During today’s group discussion, I asked a question regarding Sherlock Holmes’s refusal to remember what he considers unnecessary information. Specifically, Holmes says, “You see, I consider that a man’s brain originally is like a little empty attic, and you have to stock it with such furniture as you choose. A fool takes in all the lumber of every sort that he comes across, so that the knowledge which might be useful to him gets crowded out, or at best is jumbled with a lot of other things, so that he has a difficulty in laying his hands upon it” (Doyle 9). Obviously, being a jack of all trades is of not importance to Holmes, even though most men during this period valued well-versed education as a symbol of elevated social status. In addition to this oddity, Sherlock Holmes focuses his brain power on two specific fields: forensic science (5) and detective work (both of which go hand-in-hand). In fact, one could go as far as to say that Sherlock Holmes’s infatuation with detective work borderlines obsession. He applies most of his time and brain power to solving cases and developing new methods to do so. As a result, Holmes is viewed as “eccentric (3)” by those who know him–all except for Watson.

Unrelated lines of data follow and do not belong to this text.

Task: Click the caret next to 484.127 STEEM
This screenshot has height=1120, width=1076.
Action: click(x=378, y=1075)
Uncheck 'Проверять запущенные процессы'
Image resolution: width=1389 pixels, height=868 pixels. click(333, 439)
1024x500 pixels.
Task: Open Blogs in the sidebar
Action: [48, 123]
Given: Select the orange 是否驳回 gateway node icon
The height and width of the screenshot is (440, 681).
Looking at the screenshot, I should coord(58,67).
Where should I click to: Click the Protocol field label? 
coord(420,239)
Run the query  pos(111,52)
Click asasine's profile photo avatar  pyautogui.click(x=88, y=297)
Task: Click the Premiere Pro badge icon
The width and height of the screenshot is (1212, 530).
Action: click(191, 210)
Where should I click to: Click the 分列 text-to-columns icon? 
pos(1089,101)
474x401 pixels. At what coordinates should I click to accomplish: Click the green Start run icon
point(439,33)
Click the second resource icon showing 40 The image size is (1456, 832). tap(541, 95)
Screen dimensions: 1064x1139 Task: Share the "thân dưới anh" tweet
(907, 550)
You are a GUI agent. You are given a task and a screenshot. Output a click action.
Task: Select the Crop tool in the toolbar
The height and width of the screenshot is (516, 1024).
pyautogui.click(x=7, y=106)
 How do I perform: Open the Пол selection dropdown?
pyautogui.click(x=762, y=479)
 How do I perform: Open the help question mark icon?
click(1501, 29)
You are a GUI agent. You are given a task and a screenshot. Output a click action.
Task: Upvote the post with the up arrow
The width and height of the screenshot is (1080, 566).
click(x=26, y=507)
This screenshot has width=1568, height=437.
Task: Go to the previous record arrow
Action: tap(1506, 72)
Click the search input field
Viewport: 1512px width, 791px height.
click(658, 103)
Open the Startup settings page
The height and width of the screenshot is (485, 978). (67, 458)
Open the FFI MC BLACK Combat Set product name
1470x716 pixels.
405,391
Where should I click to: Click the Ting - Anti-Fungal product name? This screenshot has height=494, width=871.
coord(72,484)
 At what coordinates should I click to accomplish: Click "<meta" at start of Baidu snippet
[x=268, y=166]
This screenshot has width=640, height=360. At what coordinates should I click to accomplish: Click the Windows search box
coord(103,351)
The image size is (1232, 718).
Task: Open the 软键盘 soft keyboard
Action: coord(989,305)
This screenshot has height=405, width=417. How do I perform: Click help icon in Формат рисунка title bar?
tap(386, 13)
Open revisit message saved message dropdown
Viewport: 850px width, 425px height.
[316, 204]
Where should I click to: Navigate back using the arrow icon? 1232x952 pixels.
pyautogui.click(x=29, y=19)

Davis brought up a good point about Sherlock Holmes’s potential neurodivergence. Although Arthur Conan Doyle makes no effort to diagnose Holmes with Asperger’s or any other type of condition (Asperger’s was not described in the DSM until the mid-twentieth century), he arguably represents the condition in the most digestible manner for his audience at the time. Not only is Holmes’s obsession with forensics indication of the likelihood of his neurodivergence, but also his communication style and his extremely close observations of people and his environment are tell-tale signs of his unique thought process, which Watson notices and grows to admire throughout the novel. What we may consider dry humor or flatness of character in Holmes’s verbal responses may actually be an indication of his inability to verbally engage other people in a usual, more inviting manner. In addition, Holmes’s attention span is very short, and Watson notes many occasions during which Holmes’s body language is notable for its unusual nature (Doyle 21).
This opens up a bigger discussion about the ways in which 19th century authors such as Doyle, Collins, and even Bronte attempt to portray disability without having the current language to name it. How could Catherine Earnshaw’s “personality” be analyzed as a result of trauma, and what language does Bronte use to convey such a framework? I think there is a lot to delve into here.